For voxel-based analyses, maps of metabolite ratios were compared between groups using analysis of covariance, with sex and age as covariates. Within the stuttering sample, metabolites were Pearson correlated against section I of ACES/OASES. Results were corrected for multiple comparisons using false discovery rate. Exploratory correlations were performed with ACES/OASES sections II to IV, corrected for multiple comparisons. P values were plotted on SPMs.

Results
ROI Analysis
Effects of Stuttering on Metabolites

Data quality was high (Figure 1). Effect sizes for between-group differences ranged from 0.5 to 0.9 (Cohen d). Numbers of participants providing usable MPCSI data ranged from 23 stuttering participants and 17 control participants (left MFC) to 38 stuttering participants and 40 control participants (right STC), with most ROIs having more than 30 per group (eTable 2 in the Supplement).

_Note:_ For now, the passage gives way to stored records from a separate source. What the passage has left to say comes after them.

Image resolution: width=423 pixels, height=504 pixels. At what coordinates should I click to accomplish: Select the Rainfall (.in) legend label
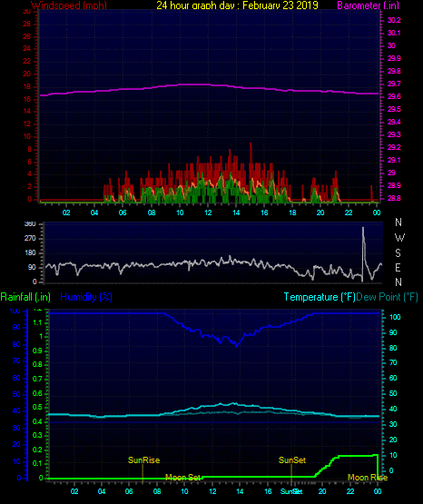(25, 297)
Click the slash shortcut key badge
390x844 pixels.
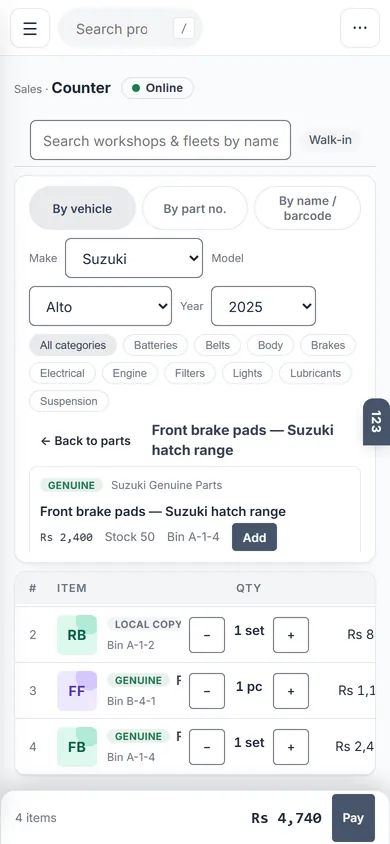click(x=184, y=29)
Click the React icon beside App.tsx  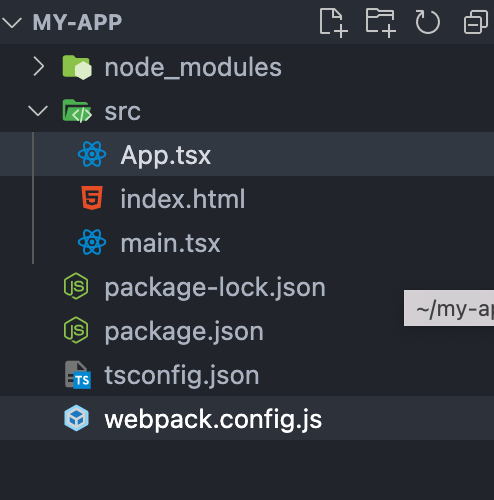[x=92, y=154]
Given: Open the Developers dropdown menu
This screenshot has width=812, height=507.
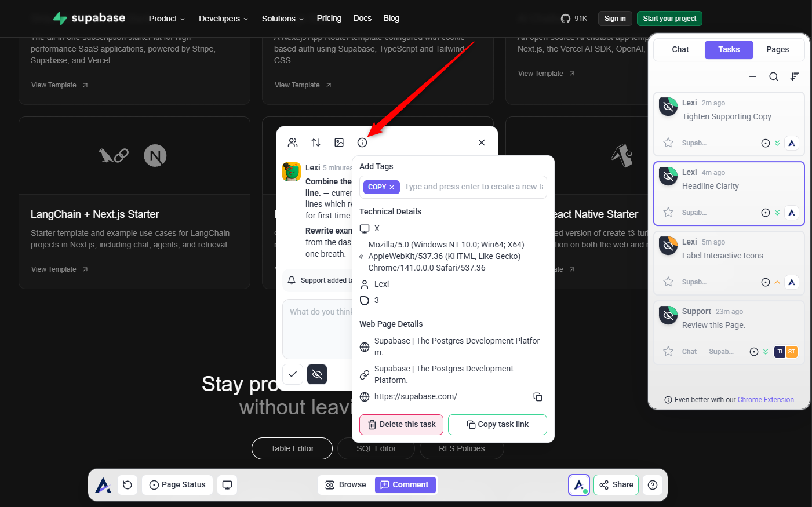Looking at the screenshot, I should pyautogui.click(x=223, y=19).
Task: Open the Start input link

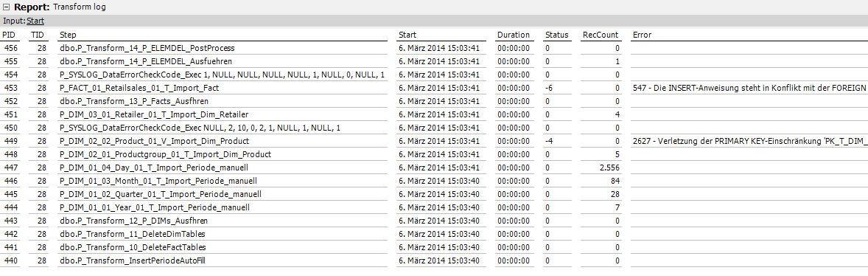Action: point(35,21)
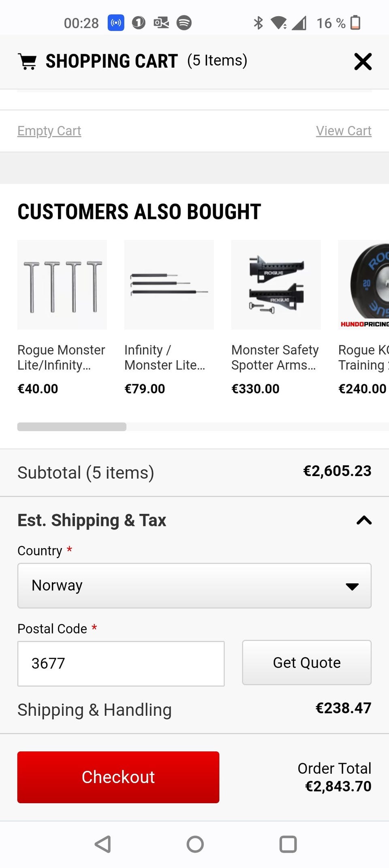389x868 pixels.
Task: Tap the red Checkout button
Action: 118,777
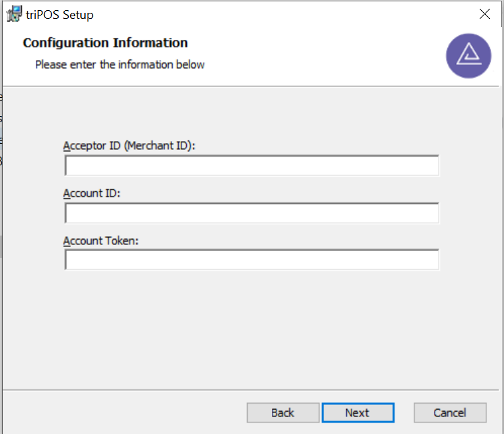Click the Account ID label text
This screenshot has height=434, width=504.
click(92, 193)
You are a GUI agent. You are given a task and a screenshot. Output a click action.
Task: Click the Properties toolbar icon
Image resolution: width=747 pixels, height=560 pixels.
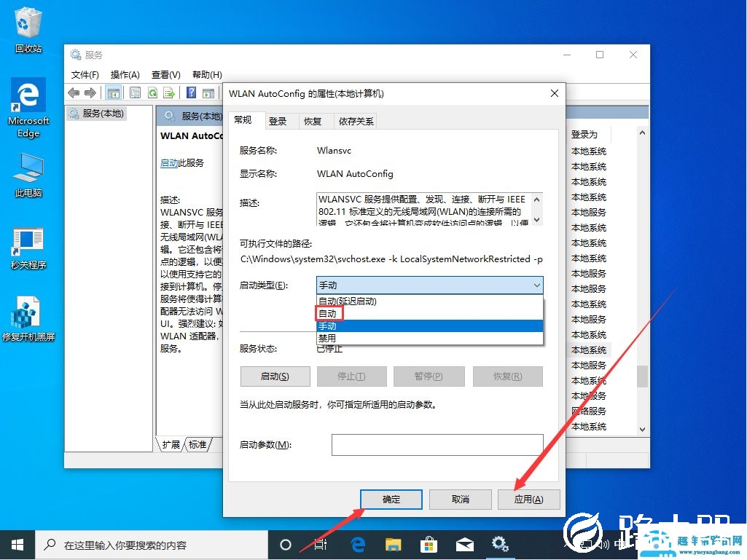pos(135,93)
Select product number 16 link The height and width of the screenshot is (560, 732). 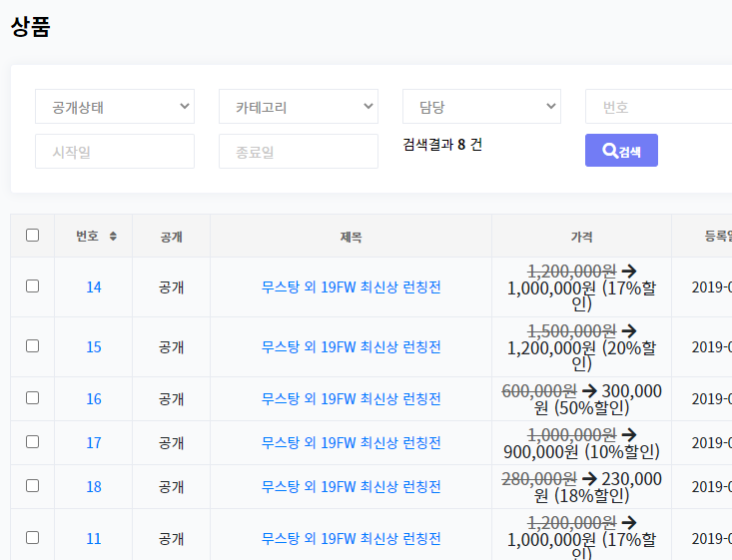click(x=93, y=399)
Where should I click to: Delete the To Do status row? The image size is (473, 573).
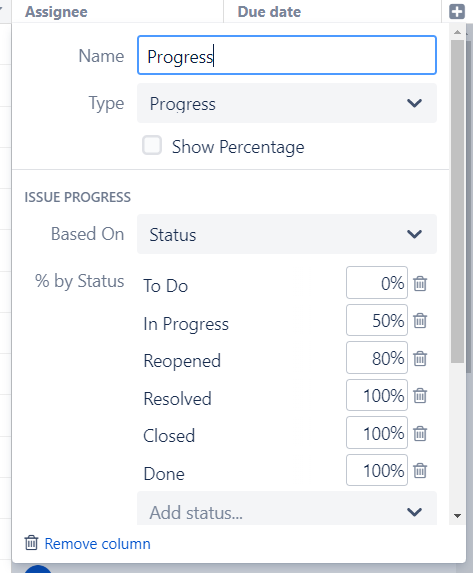(420, 284)
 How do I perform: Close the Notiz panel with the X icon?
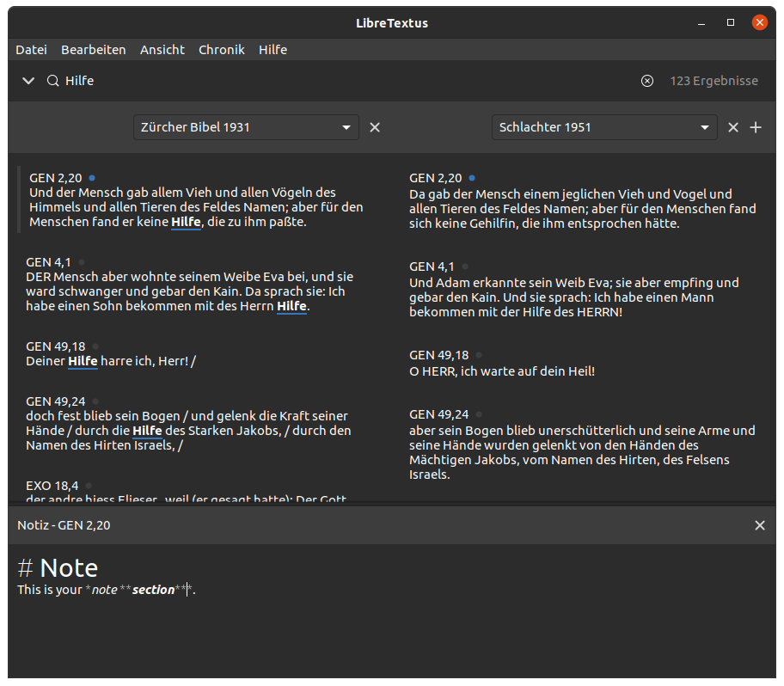[760, 524]
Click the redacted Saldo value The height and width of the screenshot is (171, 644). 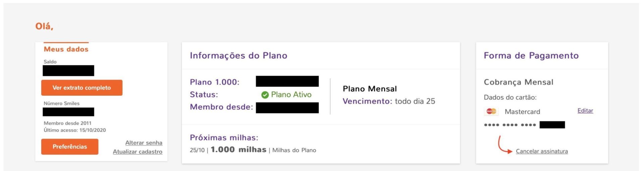68,71
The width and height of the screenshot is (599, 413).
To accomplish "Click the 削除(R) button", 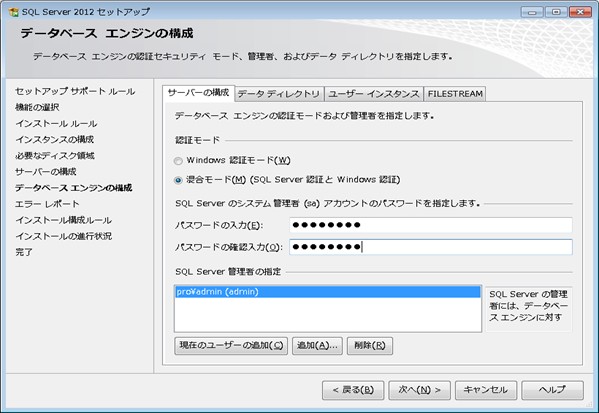I will click(369, 346).
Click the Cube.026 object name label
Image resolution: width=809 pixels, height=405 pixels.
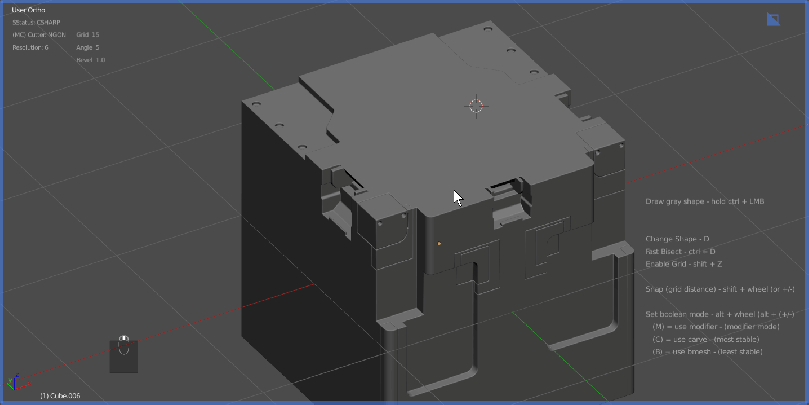pos(60,396)
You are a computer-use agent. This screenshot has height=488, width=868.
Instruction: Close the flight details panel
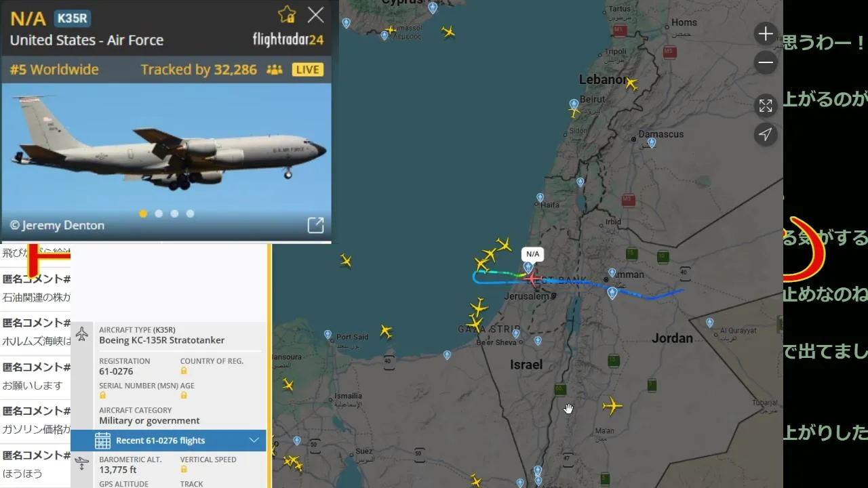(x=315, y=15)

Repeated-measures multivariate analysis of covariance revealed effects of diagnosis in IFC plus white matter (F2,55 = 7.3; P = .002), STC plus white matter (F2,69 = 6.0; P = .004), and subcortical nuclei (F2,31 = 8.2; P = .001). Post hoc protected analysis of covariance yielded between-group differences for the NAA:Cr ratio in the right IFC (covarying gray matter: F1,74 = 5.9; P = .02; −7.3%, negative numbers indicate lower values in the stuttering sample), right inferior frontal white matter (F1,71 = 13.8; P < .001; −11.4%), right caudate (F1,46 = 4.4; P = .04; −10.6%), and left thalamus (F1,75 = 3.9; P = .04; +7.7%) (eTable 2 in the Supplement; Figure 2). Between-group differences for the Cho:Cr ratio were seen in left (F1,77 = 5.1; P = .03; +10.0%) and right (F1,77 = 6.7; P = .01; +10.8%) STC, left (F1,74 = 9.3; P = .003; +14.6%) and right (F1,73 = 5.6; P = .02; +9.5%) superior temporal white matter, left putamen (F1,73 = 6.6; P = .01; +9.3%), and left (F1,75 = 9.9; P = .002; +11.6%) and right (F1,77 = 11.6; P = .001; +11.1%) thalami. These effects remained significant (P < .05) after excluding participants with medication or comorbidities, except for left thalamus NAA:Cr ratio (P = .07). Retesting of findings substituting NAA:Cho for NAA:Cr and Cho:NAA for Cho:Cr implied that findings were driven by NAA and Cho themselves, rather than by Cr (eResults, eAppendix in the Supplement). Moreover, raw Cr integral values did not differ significantly between the stuttering and control samples.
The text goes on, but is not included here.